Much of their seemingly larger size is big bones. If your feed store has no breeding stock available, check with your county agricultural agent for the names of reputable breeders in your area. Pick out your rabbits and check that they are well-developed and healthy. Ask to see the breeder’s records.

Before you bring your rabbits home, you should have their cages ready. You’ll want a hutch for each rabbit. You can buy these or build your own. They should have wire bottoms (but not chicken wire), so the droppings can fall through. Most people use all-wire cages, but you can also use some wood.
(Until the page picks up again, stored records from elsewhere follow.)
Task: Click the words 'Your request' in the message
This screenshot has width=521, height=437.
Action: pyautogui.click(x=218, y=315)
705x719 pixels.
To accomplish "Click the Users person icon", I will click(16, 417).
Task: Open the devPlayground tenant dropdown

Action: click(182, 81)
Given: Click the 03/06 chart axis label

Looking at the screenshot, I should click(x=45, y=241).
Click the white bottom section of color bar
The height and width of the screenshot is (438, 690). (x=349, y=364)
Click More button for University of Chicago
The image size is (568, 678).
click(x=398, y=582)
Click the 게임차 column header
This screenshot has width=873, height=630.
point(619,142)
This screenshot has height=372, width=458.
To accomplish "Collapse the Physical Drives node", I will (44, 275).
In fact, if you do end up buying a giant breed, you might want some of the floor space made out of wood to protect their quite tender feet. You can put some kind of matting to cover the wood. Cages should measure about 3X3 feet and stand 1 and 1 1/2 feet high. Make the doors large enough so you can take nest boxes in and out. For giant breeds make your cages a little larger. A mature giant rabbit can weigh about 14 pounds.

Breeding Rabbits

As I said previously, when raising rabbits, you also need to consider the breeding part. You can start breeding does at five to seven months old. You’ll breed your doe by taking her to the buck’s cage and leaving her there for a minute until he breeds her. Watch to be sure. Keep a record of the breeding date. Don’t bring him to her cage. She may attack him and kill him.
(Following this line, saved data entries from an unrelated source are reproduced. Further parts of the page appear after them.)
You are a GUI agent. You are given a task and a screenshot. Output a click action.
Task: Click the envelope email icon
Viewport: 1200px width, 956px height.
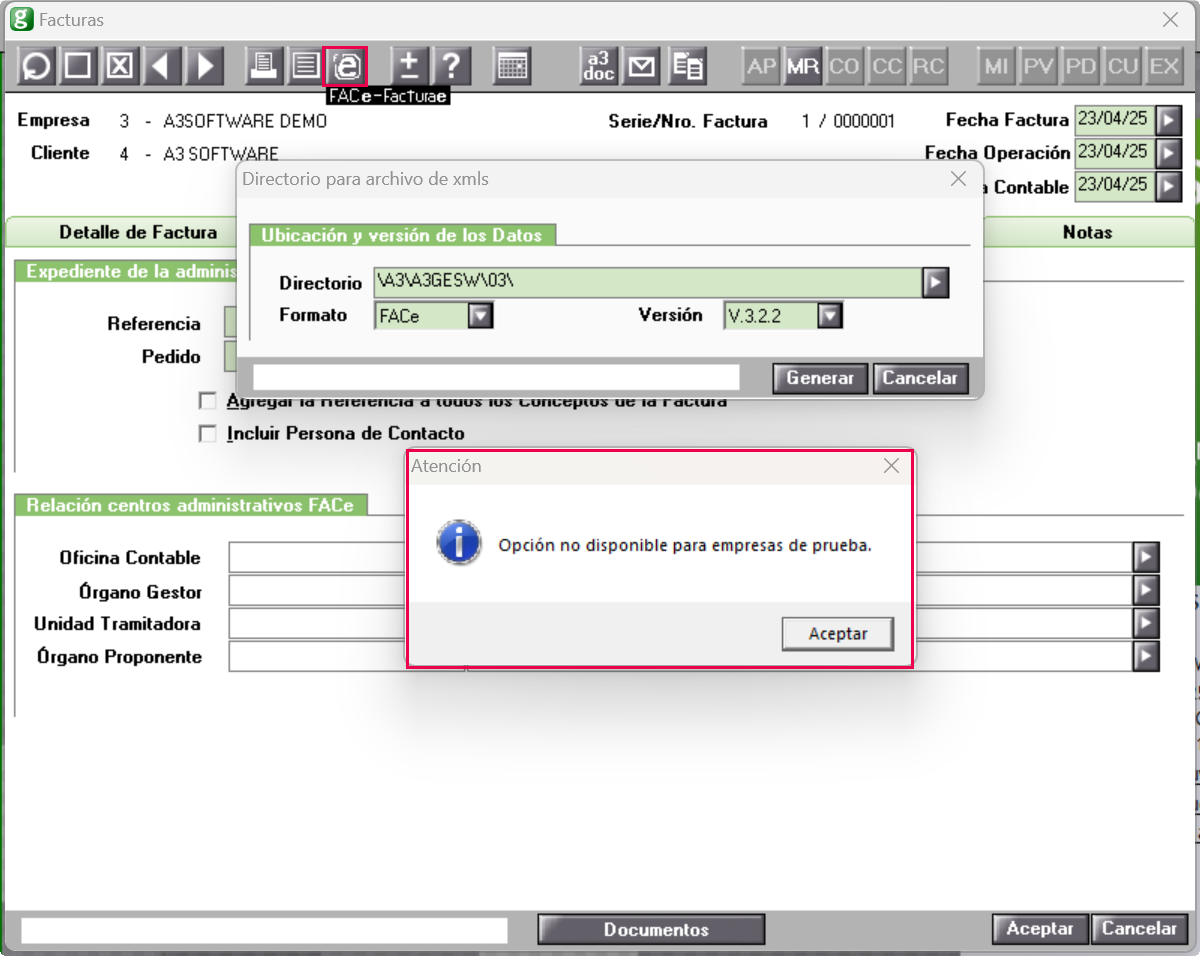coord(642,66)
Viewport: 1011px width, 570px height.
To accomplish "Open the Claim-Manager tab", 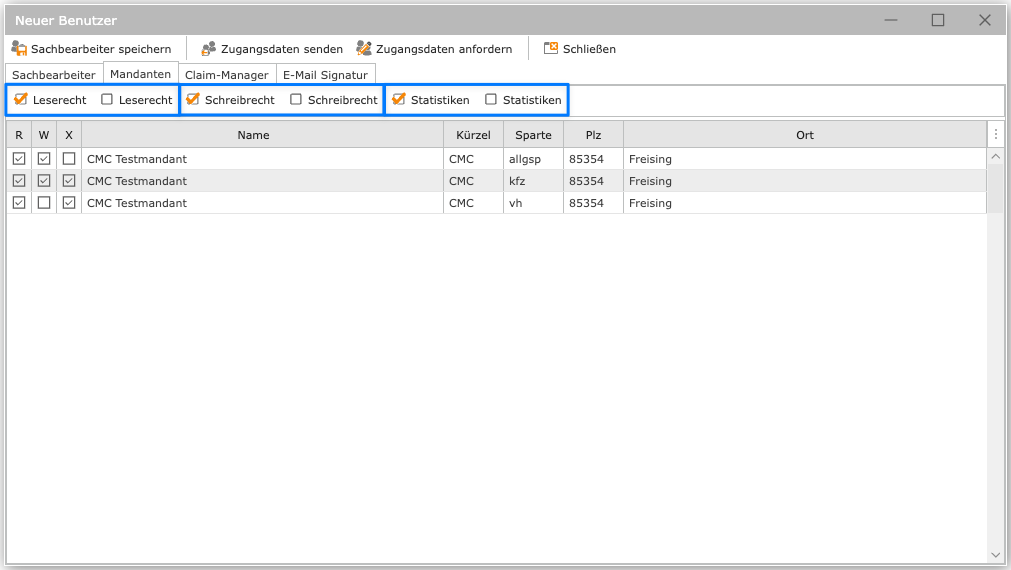I will coord(227,75).
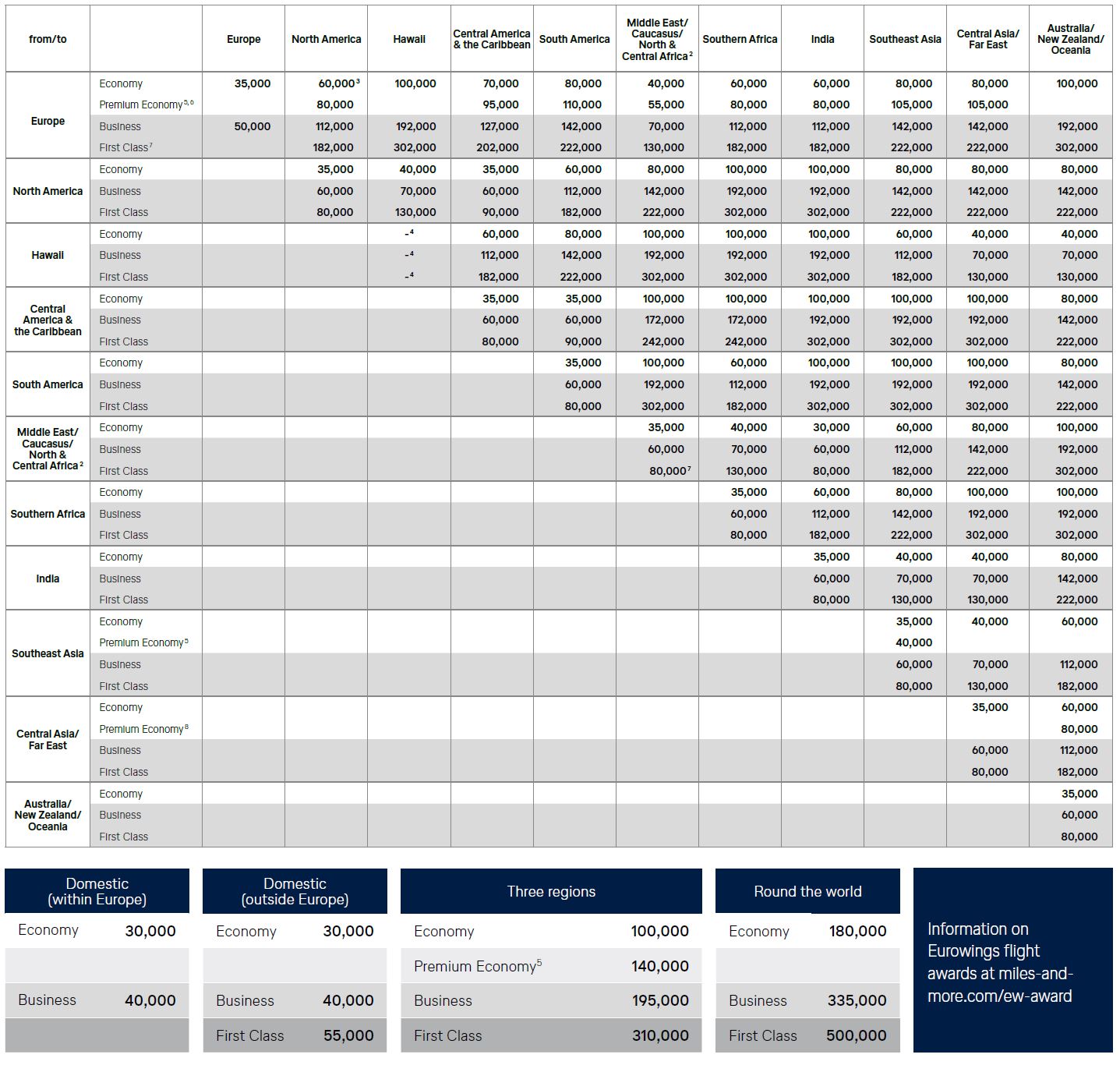Click the North America row label
The height and width of the screenshot is (1065, 1120).
tap(48, 191)
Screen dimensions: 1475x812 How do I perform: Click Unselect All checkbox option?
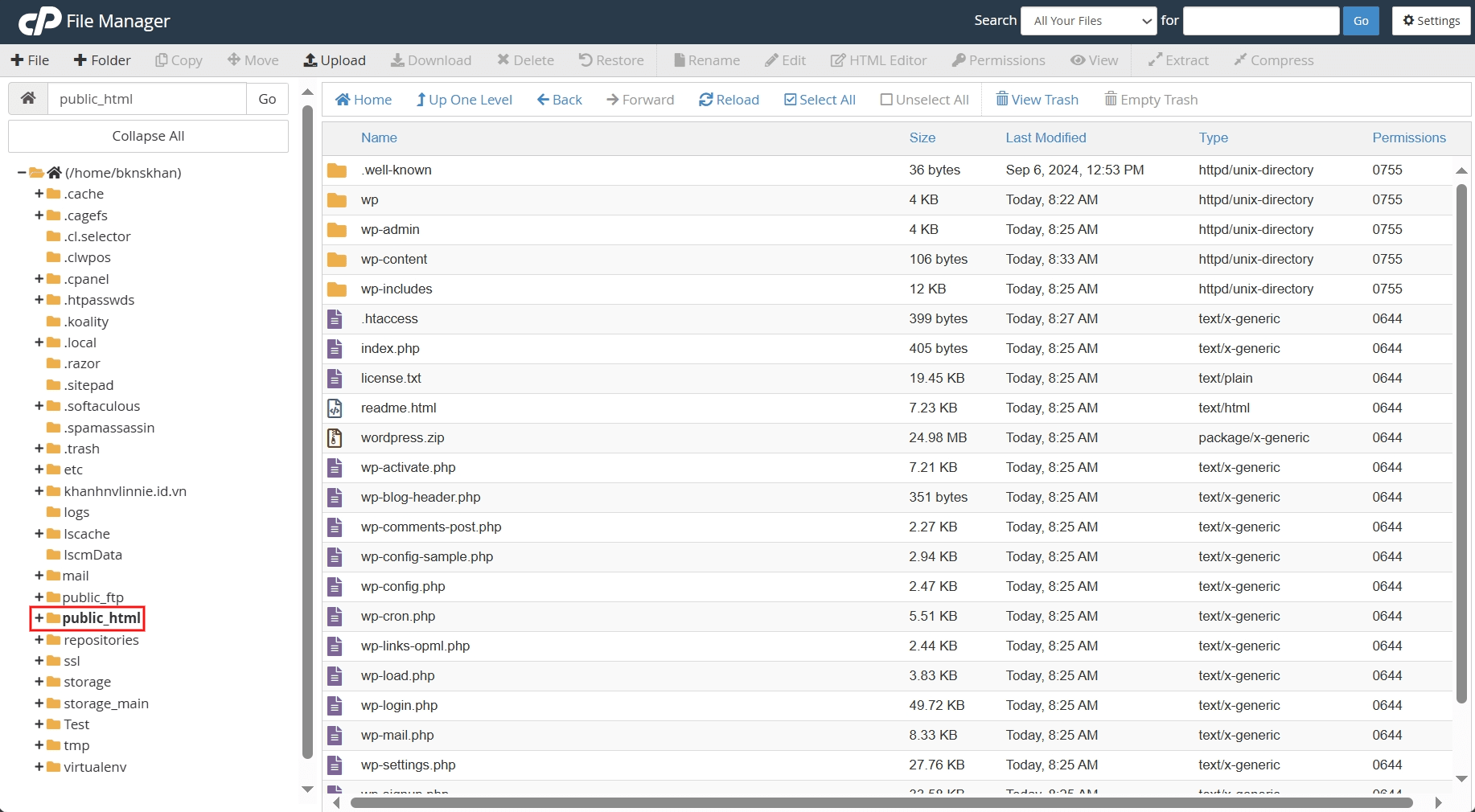point(924,100)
About 25 days after breeding, put a nesting box in the cage with your doe. The box should have a bottom, top, and sides. Make its entrance several inches above the bottom of the box so that the babies couldn’t possibly fall out.

Fill the box with good nesting materials, about five inches in cool weather and two inches in warm weather. The doe will mix her own fur in with the nest. You want the doe to have her babies in the nest, so they will stay warm and not fall through the wire. Hopefully, she will oblige you. She will have them somewhere between day 28 through 32.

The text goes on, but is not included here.